Chinese Foreign Minister Li Zhaoxing was quick to respond. "We have to work hard and not pay attention to those people who talk about this or that, trying to shake our conviction, especially when it comes to our love of the motherland."

Mr. Bush visits a China that is experiencing an unprecedented economic boom. The country today makes jets and space rockets; skyscrapers are changing urban landscapes, and exports are flooding global markets, including the United States. However, some American economists say the expansion is fueled by artificially low wages and currency exchange rates.

Jing Huang, a senior fellow at the Brookings Institution -- a Washington, D.C. think tank -- says this hurts Chinese workers, benefiting only the country's unelected rulers and multinational corporations. "It enables them to keep salaries low. It enables them to prevent the Chinese working forces to form any union. It enables them to deprive Chinese workers of some benefits they deserve."

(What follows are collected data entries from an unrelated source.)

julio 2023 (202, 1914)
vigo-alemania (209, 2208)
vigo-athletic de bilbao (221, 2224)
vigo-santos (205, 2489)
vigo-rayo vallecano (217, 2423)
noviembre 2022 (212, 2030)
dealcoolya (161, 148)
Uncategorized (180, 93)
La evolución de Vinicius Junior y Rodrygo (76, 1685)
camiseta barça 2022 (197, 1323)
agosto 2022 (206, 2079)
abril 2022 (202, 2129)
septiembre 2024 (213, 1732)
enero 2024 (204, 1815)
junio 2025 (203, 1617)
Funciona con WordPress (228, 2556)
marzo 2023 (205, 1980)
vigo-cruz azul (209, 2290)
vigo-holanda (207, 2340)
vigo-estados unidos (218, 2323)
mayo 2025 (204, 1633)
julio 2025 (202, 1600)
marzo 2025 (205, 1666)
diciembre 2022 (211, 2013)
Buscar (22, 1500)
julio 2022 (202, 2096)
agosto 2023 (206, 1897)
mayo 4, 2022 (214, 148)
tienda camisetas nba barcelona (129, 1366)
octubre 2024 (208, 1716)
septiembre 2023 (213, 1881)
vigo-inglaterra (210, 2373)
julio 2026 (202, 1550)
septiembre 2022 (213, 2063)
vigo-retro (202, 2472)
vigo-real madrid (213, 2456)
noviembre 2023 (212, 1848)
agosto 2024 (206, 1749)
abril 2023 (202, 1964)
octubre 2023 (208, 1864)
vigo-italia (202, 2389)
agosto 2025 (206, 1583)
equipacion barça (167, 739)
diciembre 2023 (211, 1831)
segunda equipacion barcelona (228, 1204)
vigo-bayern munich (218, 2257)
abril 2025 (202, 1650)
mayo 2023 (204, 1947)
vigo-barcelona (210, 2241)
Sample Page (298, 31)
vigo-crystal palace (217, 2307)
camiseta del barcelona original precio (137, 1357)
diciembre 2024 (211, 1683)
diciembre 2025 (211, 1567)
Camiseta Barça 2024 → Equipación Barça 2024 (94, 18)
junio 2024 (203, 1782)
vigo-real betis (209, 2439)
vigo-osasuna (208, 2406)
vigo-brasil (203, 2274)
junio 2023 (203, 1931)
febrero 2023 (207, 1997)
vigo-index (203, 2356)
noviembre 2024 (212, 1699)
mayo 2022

U.S. officials have voiced concern for religious freedom in China, mentioning in particular Tibetan spiritual leader, the Dalai Lama. President Bush has underscored the issue with a plan to attend Sunday mass at a Christian church in Beijing and a call for freedom of speech.

The president said, "I have pointed out that the people of China want more freedom to express themselves, to worship without state control, to print Bibles and other sacred texts without fear of punishment."

Intellectual property rights are also expected to be on President Bush's agenda in China. However, Jing Huang says this is a complicated issue that pits China's national government against local leaders.

"If you talk with leaders in Beijing, they are genuinely sincere. They want to cooperate with us to promote intellectual property rights,” he told us. “But, if you go to localities, it's a totally different story. So, we are fighting actually not with Beijing, we're fighting with local governments in Sichuan, Henan, Shandong. Those governments protect piracy of intellectual rights, because they can benefit from it."

The Bush administration has expressed satisfaction with statements made by Chinese officials during President Hu Jintao's September visit to New York. National Security advisor Stephen Hadley says the issue now is to translate those statements into action.